■ AUFGABENSTELLUNG ■
Schreibe die folgende Auflistung Zeile für Zeile wortgetreu ab. Beginne bei ihrer ersten Zeile und höre nach der Zeile auf, die „tap(212, 150)“ enthält.

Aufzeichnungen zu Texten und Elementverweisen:
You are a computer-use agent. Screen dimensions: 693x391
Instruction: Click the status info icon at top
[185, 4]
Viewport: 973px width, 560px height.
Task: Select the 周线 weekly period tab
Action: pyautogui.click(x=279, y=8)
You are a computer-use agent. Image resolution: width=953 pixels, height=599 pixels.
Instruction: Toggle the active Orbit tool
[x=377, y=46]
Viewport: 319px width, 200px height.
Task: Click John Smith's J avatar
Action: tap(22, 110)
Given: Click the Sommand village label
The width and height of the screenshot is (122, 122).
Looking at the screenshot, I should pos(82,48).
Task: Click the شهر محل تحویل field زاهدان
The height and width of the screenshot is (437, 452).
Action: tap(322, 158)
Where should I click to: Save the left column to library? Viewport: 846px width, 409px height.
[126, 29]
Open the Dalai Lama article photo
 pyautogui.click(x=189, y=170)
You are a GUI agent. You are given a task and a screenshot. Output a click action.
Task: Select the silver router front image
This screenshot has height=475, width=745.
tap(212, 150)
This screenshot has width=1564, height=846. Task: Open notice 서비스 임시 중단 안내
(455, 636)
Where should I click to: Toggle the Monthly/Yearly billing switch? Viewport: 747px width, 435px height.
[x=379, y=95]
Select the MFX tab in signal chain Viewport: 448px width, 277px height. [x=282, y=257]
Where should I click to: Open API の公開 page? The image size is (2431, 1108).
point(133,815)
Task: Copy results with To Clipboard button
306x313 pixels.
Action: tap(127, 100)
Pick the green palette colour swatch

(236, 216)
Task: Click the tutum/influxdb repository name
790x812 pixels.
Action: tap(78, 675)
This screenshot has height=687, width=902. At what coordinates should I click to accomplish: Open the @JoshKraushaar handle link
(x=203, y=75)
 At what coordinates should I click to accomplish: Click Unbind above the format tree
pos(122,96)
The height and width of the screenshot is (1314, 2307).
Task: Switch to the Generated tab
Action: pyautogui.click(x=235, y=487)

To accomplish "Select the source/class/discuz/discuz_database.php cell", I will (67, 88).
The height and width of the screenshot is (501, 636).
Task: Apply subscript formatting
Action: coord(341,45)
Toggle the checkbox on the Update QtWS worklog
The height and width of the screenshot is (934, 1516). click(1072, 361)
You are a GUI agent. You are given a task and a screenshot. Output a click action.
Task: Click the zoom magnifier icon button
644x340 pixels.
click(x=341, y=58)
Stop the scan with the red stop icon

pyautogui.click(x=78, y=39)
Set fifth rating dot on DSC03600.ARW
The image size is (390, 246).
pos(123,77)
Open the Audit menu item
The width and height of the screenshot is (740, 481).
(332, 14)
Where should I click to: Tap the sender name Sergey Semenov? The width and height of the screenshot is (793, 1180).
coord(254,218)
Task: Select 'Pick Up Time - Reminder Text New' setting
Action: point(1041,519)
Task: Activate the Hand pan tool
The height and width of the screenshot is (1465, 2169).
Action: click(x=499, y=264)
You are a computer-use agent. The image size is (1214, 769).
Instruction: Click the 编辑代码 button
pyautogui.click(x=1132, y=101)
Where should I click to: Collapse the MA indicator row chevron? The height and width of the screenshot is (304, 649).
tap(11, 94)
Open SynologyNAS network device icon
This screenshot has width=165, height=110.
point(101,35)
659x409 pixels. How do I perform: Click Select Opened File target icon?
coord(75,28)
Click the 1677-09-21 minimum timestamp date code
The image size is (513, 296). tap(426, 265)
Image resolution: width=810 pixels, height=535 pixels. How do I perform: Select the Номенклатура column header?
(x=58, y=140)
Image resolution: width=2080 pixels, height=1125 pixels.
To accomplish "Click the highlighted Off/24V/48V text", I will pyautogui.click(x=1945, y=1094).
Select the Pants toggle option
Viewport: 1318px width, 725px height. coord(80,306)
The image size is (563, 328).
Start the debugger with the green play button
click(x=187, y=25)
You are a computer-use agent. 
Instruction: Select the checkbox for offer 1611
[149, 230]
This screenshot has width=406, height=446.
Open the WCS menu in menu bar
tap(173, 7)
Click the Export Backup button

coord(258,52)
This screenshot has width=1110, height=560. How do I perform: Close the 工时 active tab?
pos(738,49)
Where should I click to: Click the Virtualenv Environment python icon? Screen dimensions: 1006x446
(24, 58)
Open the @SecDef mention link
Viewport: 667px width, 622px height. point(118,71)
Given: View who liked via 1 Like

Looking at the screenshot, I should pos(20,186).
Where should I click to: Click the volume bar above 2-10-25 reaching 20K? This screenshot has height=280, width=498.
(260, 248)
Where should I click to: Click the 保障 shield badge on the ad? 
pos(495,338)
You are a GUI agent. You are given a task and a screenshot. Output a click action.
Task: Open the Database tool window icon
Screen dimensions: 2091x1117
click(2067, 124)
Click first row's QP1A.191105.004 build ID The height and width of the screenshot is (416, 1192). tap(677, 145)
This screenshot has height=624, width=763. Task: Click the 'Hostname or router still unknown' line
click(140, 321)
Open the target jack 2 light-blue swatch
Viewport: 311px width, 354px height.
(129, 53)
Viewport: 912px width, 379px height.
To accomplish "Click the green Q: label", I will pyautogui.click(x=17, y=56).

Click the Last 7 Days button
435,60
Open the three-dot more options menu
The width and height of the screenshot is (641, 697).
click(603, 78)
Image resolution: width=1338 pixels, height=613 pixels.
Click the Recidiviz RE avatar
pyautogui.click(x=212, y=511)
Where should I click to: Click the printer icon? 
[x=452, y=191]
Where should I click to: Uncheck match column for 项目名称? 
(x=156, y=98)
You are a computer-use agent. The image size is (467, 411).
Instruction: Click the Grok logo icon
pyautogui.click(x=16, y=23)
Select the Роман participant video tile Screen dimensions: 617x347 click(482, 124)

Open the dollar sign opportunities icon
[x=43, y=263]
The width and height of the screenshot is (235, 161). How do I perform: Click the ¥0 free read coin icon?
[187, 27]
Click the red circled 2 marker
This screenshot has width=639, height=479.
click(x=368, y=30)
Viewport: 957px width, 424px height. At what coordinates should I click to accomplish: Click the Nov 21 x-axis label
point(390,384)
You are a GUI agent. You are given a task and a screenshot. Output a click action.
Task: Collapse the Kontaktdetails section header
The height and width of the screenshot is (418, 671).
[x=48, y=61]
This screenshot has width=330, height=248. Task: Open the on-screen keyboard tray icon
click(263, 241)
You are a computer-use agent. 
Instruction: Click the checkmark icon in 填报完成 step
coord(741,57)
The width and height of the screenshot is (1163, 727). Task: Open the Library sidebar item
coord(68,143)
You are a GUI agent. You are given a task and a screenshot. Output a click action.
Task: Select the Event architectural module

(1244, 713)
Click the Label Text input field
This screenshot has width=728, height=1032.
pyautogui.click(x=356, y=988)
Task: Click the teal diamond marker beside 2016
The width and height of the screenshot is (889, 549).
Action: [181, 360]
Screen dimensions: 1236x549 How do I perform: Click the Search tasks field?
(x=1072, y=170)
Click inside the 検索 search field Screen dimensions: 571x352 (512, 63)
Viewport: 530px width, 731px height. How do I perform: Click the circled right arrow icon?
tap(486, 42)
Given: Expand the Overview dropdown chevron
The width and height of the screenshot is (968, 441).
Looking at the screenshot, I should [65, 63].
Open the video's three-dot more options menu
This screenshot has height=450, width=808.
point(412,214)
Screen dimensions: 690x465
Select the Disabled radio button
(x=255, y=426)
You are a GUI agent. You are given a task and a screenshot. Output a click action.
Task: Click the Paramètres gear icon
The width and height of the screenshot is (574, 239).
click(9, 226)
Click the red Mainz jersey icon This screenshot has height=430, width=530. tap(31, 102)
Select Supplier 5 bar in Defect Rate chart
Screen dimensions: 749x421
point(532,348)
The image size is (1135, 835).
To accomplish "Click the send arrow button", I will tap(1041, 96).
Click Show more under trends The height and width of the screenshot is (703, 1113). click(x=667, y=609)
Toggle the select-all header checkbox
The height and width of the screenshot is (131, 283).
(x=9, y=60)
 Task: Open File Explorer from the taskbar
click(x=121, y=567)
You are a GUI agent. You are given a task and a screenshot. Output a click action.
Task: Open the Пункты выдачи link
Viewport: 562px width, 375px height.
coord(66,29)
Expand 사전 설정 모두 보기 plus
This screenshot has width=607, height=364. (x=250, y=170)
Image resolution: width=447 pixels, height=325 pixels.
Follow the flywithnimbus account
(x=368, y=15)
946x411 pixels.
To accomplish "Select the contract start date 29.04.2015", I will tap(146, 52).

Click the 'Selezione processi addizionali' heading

■ SCHRIFTLICHE ANTWORT ■
You are a computer-use agent. Screen dimensions: 693x391
Instruction: Click the status info icon at top
[185, 4]
Viewport: 973px width, 560px height.
Task: Select the 周线 weekly period tab
Action: pyautogui.click(x=279, y=8)
You are a computer-use agent. Image resolution: width=953 pixels, height=599 pixels.
Instruction: Toggle the active Orbit tool
[x=377, y=46]
Viewport: 319px width, 200px height.
Task: Click John Smith's J avatar
Action: tap(22, 110)
Given: Click the Sommand village label
The width and height of the screenshot is (122, 122).
Looking at the screenshot, I should pos(82,48).
Task: Click the شهر محل تحویل field زاهدان
The height and width of the screenshot is (437, 452).
Action: tap(322, 158)
Where should I click to: Save the left column to library? Viewport: 846px width, 409px height.
[126, 29]
Open the Dalai Lama article photo
 pyautogui.click(x=189, y=170)
You are a GUI agent. You are given a task and a screenshot. Output a click action.
Task: Select the silver router front image
This screenshot has height=475, width=745.
tap(212, 150)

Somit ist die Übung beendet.